WORK TO BE COMPLETED:
Could you quote the records word for word, from the line containing "Expand the Ship From type dropdown" through the line containing "Looking at the", both included, and leave the pictures out?

== RECORDS TO USE

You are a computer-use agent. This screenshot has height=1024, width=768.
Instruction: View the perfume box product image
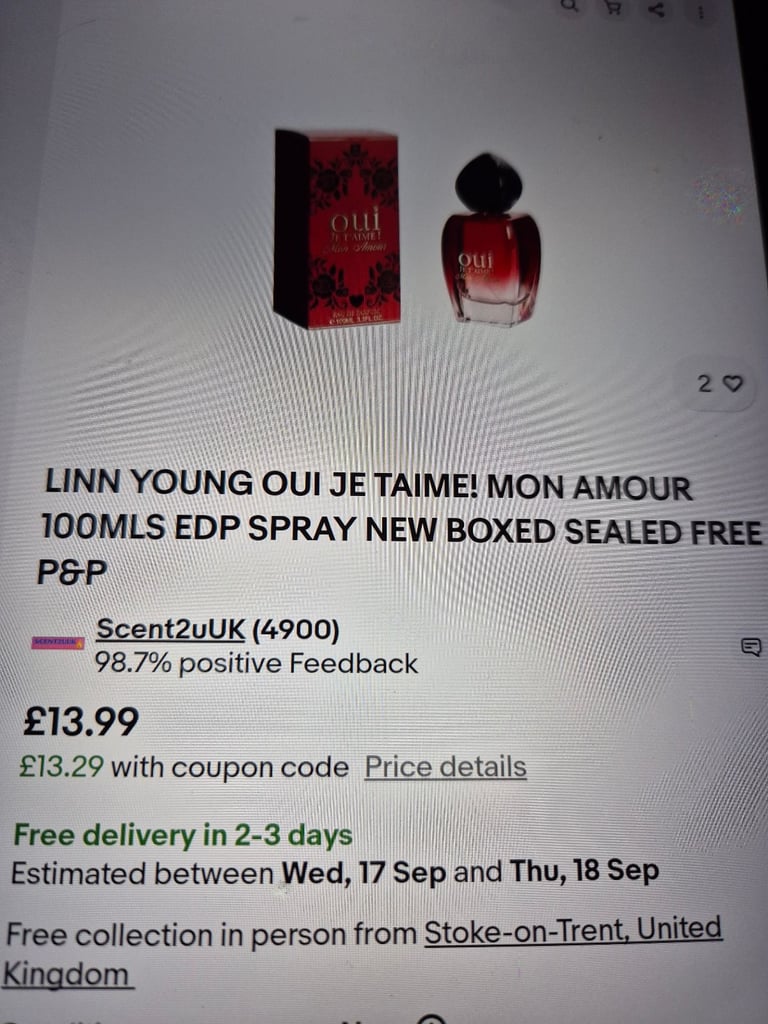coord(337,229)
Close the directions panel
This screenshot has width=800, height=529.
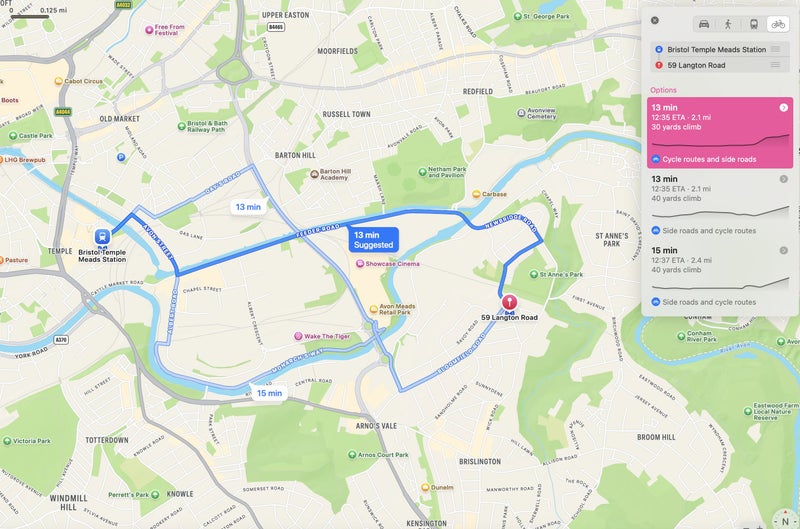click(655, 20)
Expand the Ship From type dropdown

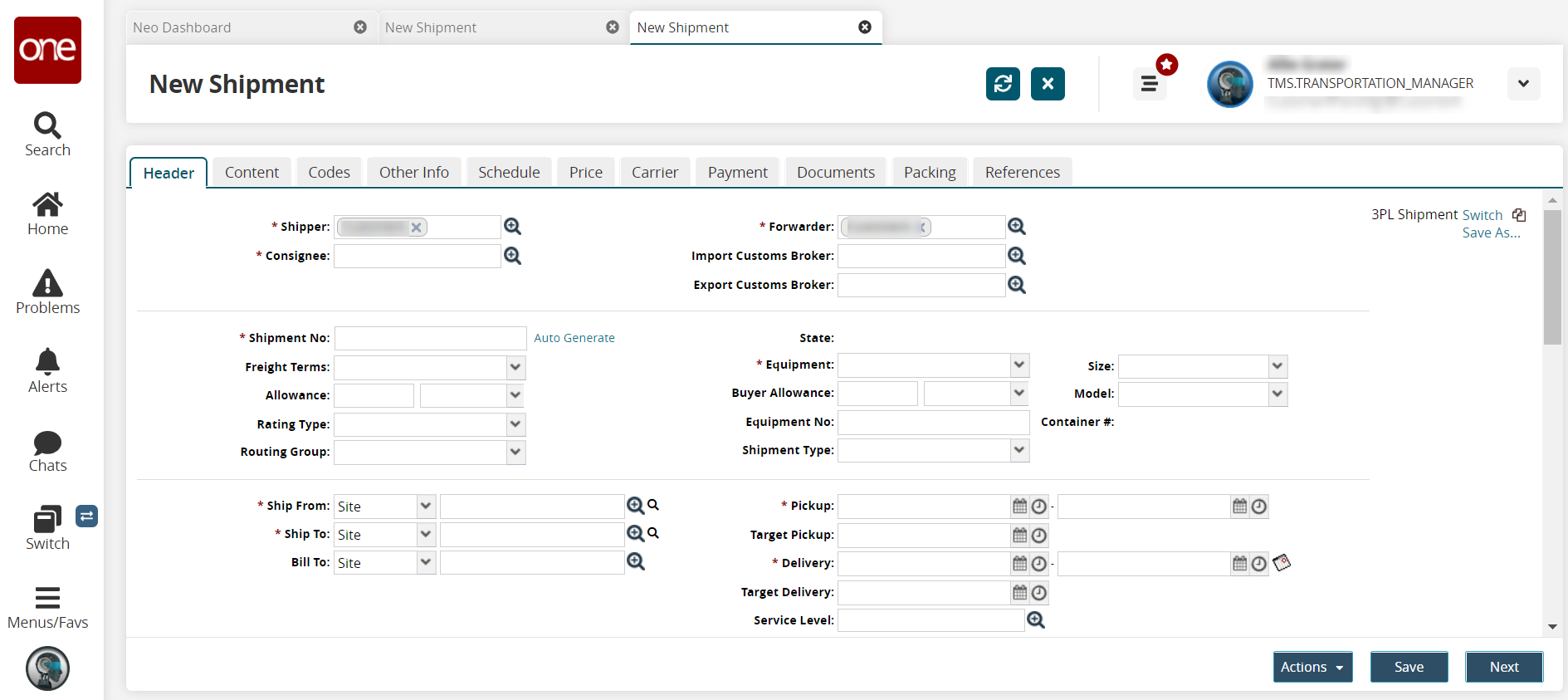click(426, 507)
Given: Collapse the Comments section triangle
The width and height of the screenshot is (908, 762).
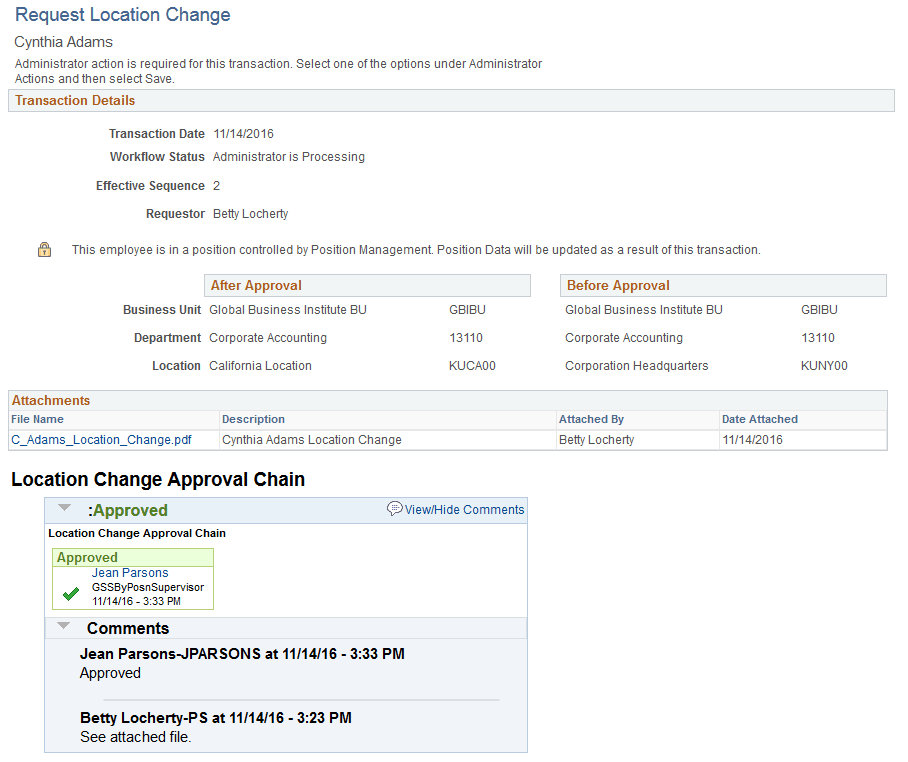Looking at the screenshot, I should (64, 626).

====
== RECORDS TO USE

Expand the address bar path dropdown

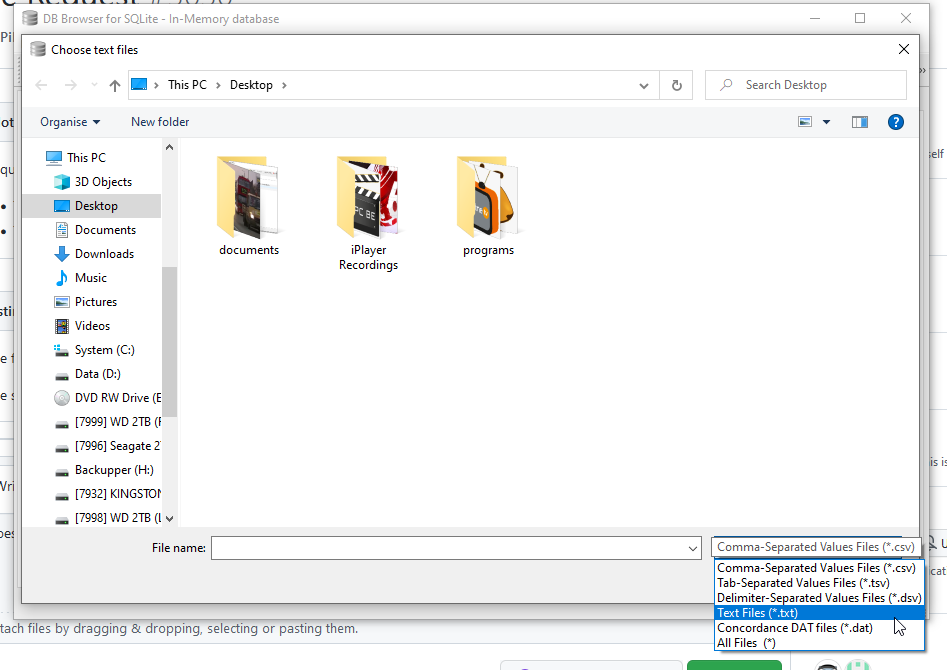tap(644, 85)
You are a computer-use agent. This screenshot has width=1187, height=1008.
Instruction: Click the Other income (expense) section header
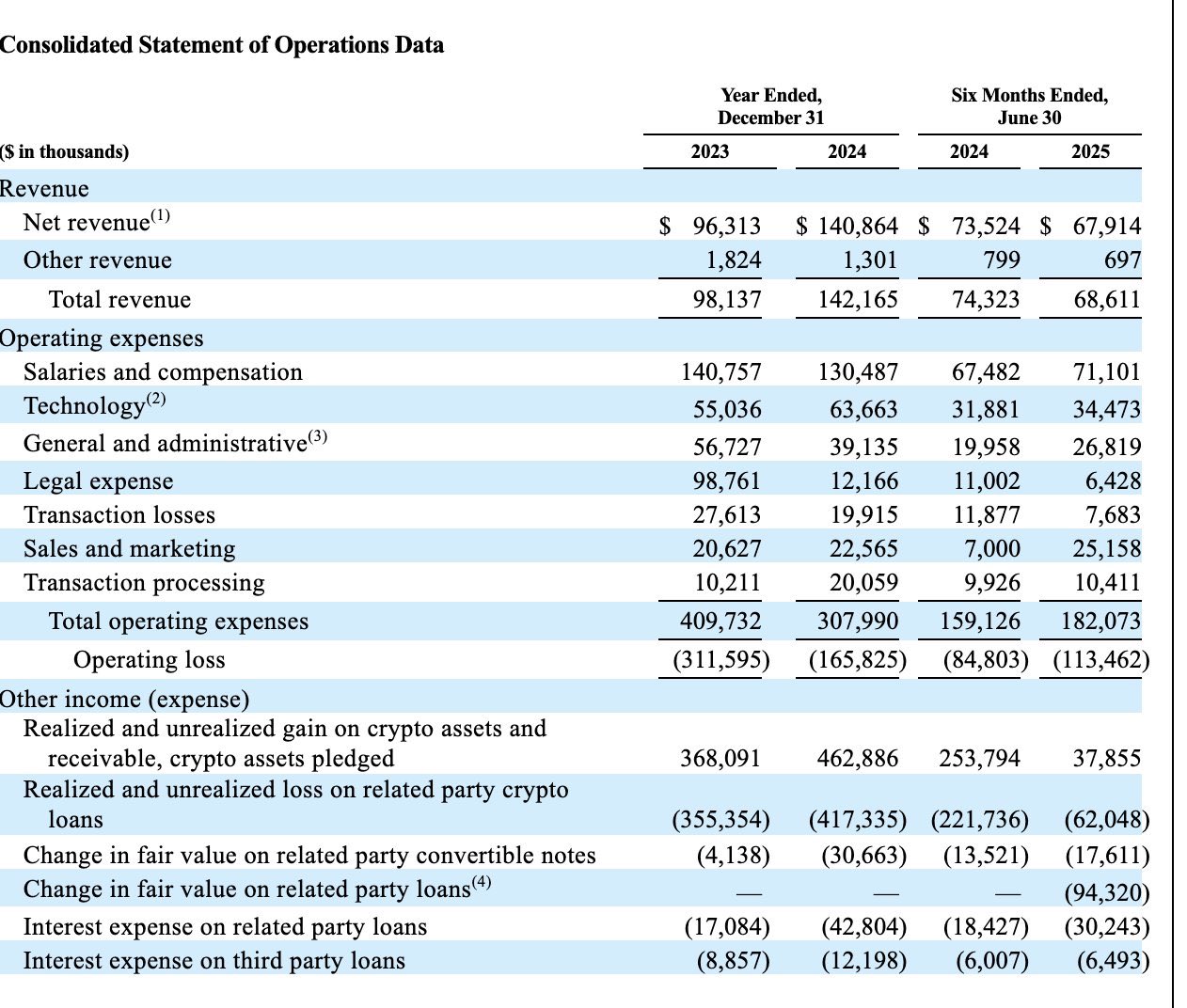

====
== RECORDS TO USE

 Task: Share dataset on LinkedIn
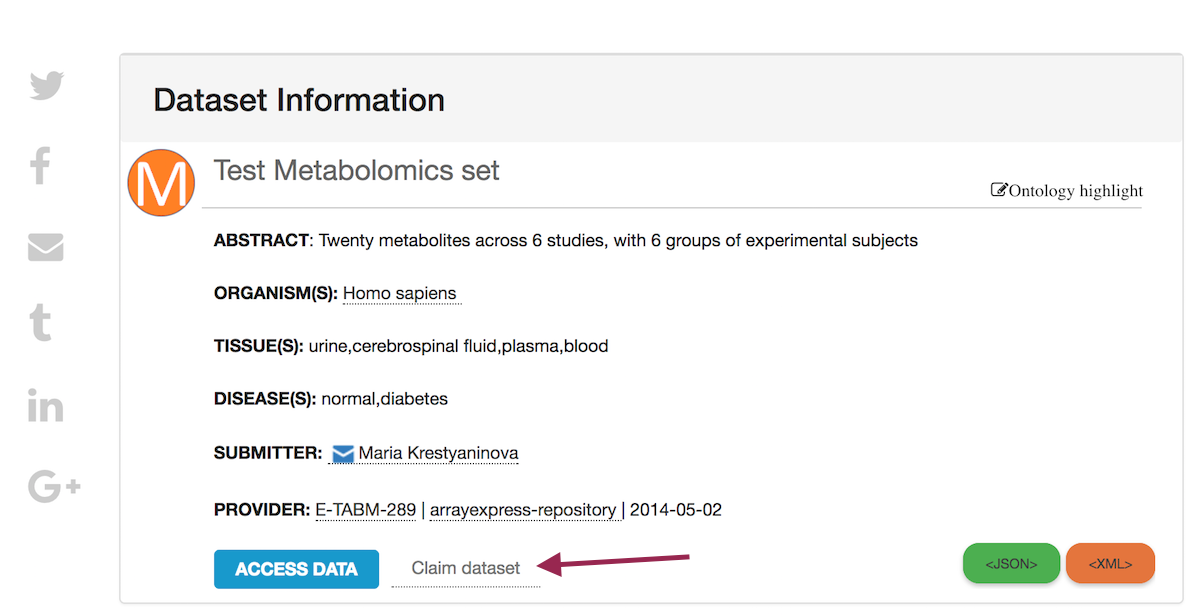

====

EXERCISE OUTPUT:
Expand the Ship From type dropdown

click(426, 507)
Given: Collapse the Comments section triangle
The width and height of the screenshot is (908, 762).
Looking at the screenshot, I should (64, 626).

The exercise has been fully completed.